The share price climbed by 15% at one point in morning trading. And that took it up more than 30% since a dip late in August.
The share price is still down 33% since Trainline’s IPO in 2019. And it’s been quite a rocky ride.
But “faster than expected growth in the first half of the year“, as the company has just revealed, might just make it one of the FTSE 250‘s top buys.
Double-digit growth
Investors buying at flotation time were a bit unlucky. They bought shares in a travel ticket company just before the pandemic stopped millions of people travelling.
But things are starting to look good now, with net ticket sales and revenues up by double-digit percentages across the firm’s divisions.
Overall, total H1 ticket sales rose by 23% compared to the same period last year. And total revenue is up by 19%.
Share buyback
CEO Jody Ford added: “Given our continued growth and the strength and maturity of our business, we are today launching a share buyback programme to begin returning capital to shareholders“.
The share buyback will reach up to £50m, and will happen over the next 12 months.
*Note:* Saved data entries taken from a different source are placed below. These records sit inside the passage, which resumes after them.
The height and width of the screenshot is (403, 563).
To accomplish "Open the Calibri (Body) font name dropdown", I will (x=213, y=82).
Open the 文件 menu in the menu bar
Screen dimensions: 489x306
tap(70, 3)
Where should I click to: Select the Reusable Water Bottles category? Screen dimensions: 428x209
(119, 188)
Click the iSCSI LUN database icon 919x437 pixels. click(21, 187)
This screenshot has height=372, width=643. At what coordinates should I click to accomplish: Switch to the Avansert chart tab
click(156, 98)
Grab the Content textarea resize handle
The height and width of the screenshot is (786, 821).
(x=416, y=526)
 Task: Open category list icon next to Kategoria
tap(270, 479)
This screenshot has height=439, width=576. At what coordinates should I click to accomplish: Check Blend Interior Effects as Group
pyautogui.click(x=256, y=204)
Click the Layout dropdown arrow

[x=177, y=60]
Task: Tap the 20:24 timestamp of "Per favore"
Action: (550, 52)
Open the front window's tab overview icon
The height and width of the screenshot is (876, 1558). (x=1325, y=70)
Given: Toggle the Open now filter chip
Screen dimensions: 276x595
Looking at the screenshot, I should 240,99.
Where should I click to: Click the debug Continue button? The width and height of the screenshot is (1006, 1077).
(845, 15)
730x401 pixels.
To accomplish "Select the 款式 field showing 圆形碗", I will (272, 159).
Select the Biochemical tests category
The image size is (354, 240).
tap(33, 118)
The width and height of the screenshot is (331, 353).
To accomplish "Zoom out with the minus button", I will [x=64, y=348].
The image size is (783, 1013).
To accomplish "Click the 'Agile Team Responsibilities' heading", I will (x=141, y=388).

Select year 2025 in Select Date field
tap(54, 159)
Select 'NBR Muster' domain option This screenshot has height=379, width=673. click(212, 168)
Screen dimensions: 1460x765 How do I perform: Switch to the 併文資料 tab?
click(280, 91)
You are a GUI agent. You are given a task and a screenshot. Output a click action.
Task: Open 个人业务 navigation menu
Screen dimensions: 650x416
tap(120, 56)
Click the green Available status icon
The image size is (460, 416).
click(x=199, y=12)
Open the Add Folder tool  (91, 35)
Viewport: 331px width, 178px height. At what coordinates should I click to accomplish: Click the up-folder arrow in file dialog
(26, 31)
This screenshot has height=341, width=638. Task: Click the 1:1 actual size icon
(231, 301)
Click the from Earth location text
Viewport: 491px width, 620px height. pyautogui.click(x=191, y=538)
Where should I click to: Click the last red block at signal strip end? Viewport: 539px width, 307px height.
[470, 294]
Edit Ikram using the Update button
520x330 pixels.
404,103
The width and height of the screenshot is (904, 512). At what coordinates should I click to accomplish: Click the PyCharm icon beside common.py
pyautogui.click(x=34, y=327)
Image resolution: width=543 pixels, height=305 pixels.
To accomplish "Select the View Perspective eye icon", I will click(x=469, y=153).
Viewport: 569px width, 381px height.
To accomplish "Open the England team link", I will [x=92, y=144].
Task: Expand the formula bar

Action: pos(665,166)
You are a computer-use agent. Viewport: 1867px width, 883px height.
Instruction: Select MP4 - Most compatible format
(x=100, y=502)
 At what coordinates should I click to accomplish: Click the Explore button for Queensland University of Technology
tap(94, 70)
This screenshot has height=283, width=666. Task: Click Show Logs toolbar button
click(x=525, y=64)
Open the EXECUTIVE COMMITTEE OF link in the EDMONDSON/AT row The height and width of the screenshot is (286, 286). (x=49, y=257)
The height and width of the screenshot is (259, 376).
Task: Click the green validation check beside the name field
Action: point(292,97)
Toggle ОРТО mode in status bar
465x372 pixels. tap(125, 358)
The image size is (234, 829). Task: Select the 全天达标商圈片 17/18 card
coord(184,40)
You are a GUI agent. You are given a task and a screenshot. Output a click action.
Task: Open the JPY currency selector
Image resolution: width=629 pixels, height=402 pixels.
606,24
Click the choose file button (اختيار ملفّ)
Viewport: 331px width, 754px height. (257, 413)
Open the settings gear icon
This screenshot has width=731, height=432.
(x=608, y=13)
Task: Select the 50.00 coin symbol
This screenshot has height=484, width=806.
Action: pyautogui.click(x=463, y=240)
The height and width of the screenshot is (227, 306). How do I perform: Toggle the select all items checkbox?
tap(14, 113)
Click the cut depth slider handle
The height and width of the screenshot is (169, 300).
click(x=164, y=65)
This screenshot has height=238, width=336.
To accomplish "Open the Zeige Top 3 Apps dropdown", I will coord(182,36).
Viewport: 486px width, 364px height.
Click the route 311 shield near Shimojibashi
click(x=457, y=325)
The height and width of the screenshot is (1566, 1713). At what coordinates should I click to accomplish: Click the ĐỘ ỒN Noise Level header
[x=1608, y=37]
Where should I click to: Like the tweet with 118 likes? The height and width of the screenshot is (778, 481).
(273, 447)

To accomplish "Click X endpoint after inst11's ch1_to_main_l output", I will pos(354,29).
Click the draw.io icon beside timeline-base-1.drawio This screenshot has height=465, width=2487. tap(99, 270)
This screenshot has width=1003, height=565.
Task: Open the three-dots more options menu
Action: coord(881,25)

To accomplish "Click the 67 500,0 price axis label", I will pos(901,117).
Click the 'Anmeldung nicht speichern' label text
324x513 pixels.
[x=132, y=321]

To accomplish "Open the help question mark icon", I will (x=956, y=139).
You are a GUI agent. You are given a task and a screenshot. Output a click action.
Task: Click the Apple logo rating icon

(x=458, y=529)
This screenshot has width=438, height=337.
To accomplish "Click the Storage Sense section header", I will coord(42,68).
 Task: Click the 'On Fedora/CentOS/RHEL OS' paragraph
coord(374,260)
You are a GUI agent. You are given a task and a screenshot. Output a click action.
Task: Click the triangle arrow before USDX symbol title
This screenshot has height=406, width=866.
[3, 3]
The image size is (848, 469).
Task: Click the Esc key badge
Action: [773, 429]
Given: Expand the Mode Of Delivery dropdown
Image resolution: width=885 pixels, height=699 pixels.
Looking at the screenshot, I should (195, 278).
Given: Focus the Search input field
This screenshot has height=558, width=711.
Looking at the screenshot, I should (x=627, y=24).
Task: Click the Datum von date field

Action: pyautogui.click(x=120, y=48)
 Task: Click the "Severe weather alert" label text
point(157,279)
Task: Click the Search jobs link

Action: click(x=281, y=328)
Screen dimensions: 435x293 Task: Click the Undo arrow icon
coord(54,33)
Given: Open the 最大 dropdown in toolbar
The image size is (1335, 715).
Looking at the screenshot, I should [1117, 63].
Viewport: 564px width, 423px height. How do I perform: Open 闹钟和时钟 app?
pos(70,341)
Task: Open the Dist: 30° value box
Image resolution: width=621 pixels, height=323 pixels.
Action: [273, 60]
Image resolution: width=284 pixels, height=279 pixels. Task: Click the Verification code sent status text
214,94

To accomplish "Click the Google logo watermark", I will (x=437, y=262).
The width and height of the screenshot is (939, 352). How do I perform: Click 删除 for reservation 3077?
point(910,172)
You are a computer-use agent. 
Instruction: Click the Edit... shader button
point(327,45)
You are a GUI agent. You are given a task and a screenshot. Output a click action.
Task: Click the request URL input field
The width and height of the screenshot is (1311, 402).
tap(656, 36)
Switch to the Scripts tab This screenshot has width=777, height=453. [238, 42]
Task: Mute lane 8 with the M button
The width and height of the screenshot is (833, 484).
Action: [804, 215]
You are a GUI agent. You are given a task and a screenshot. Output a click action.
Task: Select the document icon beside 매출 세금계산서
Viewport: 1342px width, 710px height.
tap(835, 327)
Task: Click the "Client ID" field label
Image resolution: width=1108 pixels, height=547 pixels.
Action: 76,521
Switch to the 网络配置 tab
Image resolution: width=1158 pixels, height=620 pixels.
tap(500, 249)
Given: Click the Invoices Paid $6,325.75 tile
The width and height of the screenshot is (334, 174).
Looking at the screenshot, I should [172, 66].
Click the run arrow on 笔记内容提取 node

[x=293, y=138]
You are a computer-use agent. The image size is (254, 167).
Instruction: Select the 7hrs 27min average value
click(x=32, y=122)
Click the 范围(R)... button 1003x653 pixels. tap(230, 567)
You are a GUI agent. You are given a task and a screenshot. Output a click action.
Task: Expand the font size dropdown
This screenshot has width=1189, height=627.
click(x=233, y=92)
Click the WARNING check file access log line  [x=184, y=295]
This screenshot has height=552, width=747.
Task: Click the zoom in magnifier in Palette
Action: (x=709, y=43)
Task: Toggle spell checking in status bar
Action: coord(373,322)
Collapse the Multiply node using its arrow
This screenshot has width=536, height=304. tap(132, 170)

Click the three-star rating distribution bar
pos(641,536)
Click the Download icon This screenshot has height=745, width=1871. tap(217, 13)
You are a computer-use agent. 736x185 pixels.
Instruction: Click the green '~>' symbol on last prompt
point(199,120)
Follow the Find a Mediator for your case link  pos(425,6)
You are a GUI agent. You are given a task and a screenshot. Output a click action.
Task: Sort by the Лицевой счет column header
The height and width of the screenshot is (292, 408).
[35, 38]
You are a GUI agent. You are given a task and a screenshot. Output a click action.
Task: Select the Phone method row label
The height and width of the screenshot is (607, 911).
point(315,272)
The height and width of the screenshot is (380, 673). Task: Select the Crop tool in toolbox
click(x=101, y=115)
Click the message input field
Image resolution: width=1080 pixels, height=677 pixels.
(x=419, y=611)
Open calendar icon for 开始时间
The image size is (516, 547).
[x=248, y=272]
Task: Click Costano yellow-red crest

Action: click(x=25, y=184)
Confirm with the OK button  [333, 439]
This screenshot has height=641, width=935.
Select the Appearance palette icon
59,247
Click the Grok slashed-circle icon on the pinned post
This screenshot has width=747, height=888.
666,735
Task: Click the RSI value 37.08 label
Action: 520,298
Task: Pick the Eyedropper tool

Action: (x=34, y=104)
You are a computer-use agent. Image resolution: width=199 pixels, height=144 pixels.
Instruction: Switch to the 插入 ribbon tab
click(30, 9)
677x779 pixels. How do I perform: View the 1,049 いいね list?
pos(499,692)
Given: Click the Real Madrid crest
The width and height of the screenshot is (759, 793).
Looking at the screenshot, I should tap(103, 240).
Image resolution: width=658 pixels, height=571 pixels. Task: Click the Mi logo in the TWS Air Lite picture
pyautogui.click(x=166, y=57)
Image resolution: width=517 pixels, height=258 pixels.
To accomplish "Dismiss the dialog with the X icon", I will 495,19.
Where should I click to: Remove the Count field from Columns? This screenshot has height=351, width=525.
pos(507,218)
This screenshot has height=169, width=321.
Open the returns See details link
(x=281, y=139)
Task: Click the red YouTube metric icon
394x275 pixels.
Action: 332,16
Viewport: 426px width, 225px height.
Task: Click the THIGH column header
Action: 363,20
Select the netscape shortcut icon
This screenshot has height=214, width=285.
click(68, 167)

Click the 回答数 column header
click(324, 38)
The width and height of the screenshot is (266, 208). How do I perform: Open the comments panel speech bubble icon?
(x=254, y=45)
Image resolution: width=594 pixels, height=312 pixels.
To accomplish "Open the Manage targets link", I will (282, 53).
We have until early November to wait to see the effect all of this has on H1 profits. So for now, all we have to go on is forecasts.
And, though they’ve been rendered out of date by this latest news, and will surely be updated before long, they do worry me a bit.
Growth stock valuation
For the full year, the analysts have Trainline stock on a price-to-earnings (P/E) ratio of 47.
For a company that only just posted a modest profit last year, I don’t want to read too much into that. And forecasts suggest that profit before tax could treble between 2023 and 2026.
But that optimism still leaves us with a P/E of 25 as far out as 2026. And there are no dividends — the company just hasn’t progressed that far yet.
How to value?
So how can we relate a valuation to the Trainline share price?
At this stage in its journey, liquidity is surely a key factor. And I’d say a couple of things count in its favour.
The share buyback is one, clearly. If the board thinks it already has enough surplus cash to hand back that way, it says a lot about its confidence in the future.
If I were a shareholder, though, I might prefer to see the company hang on to its spare cash at least until profits start to take off. Nobody ever went bust by having too much cash.
Margins
The other thing is that this looks like a company that shouldn’t be too capital intensive, and should hopefully be able to support strong margins.
So, I’m cautiously optimistic. But I’m not seeing an obviously cheap valuation right now. I want to see those H1 results in November, though.